Board member and medical superintendent Datuk Dr Teng Hock said the hospital caters mainly to the needy and will not accept medical tourists.

“If there is an emergency case involving a foreigner, we will treat them until their condition is stable before being transferred to other hospitals,” he said.

He said the medical fees in the hospital will be the lowest in the state and the hospital relies fully on public donations and contributions.

He thanked the Penang state government for its allocation of RM200,000 to the hospital and hoped that the state will consider making an annual contribution.

“Since the hospital runs fully on donations and the hospital’s expenses is very high, we hope the state will consider approving annual funding for the hospital to be released in the beginning of each year,” he said when Penang Chief Minister Chow Kon Yeow visited the hospital today.

He said the hospital also aims to get an oncologist on board to treat cancer patients in future.

He said the hospital accepts donations from the public and organisations and all donations above RM50 are tax-exempted.

Penang Chief Minister Chow Kon Yeow paid a visit to the Kek Lok Si Charitable Hospital in Air Itam April 23, 2021.
Penang Chief Minister Chow Kon Yeow paid a visit to the Kek Lok Si Charitable Hospital in Air Itam April 23, 2021.

He added that the hospital will not accept Covid-19 patients but will swab test any who display symptoms of infection.

“Any patient who required hospitalisation or surgery will have to undergo Rapid PCR test first,” he said.
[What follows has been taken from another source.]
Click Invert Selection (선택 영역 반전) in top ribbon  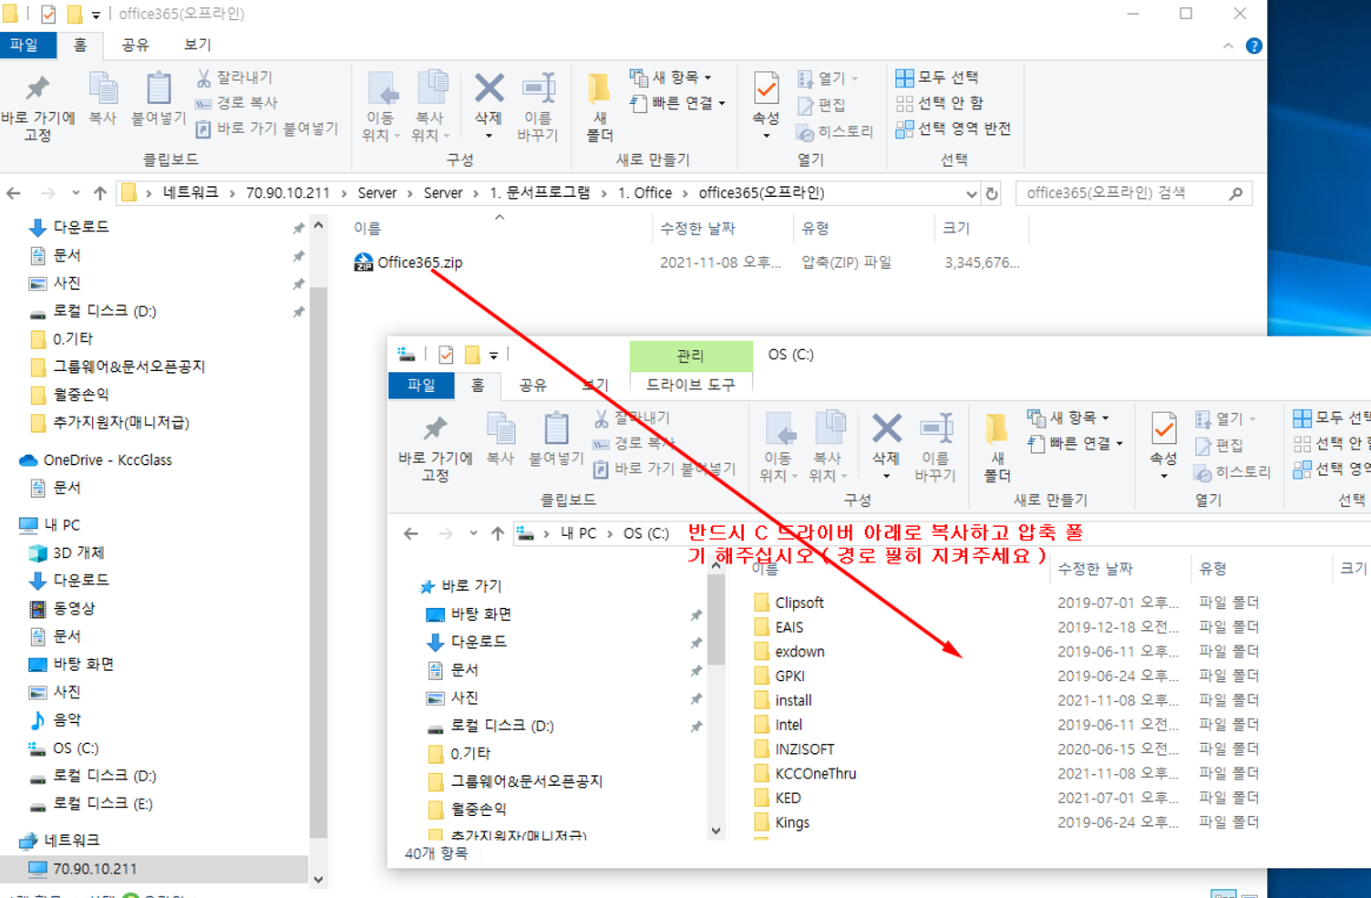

Chow, who announced the RM200,000 allocation, said the hospital is a 50-bed hospital with seven resident consultants, two medical officers, two sessional consultants and one visiting consultant.

“It is equipped with state-of-the-art medical facilities and devices and the 130 staff members are ready to serve once the approval from the Cawangan Kawalan Amalan Perubatan Swasta (CKAPS) of the Penang state health department is obtained,” he said.

Chow said the charges at the hospital, which is open to all Malaysians regardless of race or religion, will be lower than other non-profit hospitals in the state.

“Patients who are unable to pay the full amount of his or her bill can apply for subsidy from Yayasan Kek Lok Si,” he said.

He said the hospital is also one of the first private hospitals that does not charge nursing procedure fees for its in-patients.

He called on all non-governmental organisations and corporations, the Penang Chinese Town Hall, the Penang Chinese Chamber of Commerce and multinational companies to support the charitable hospital.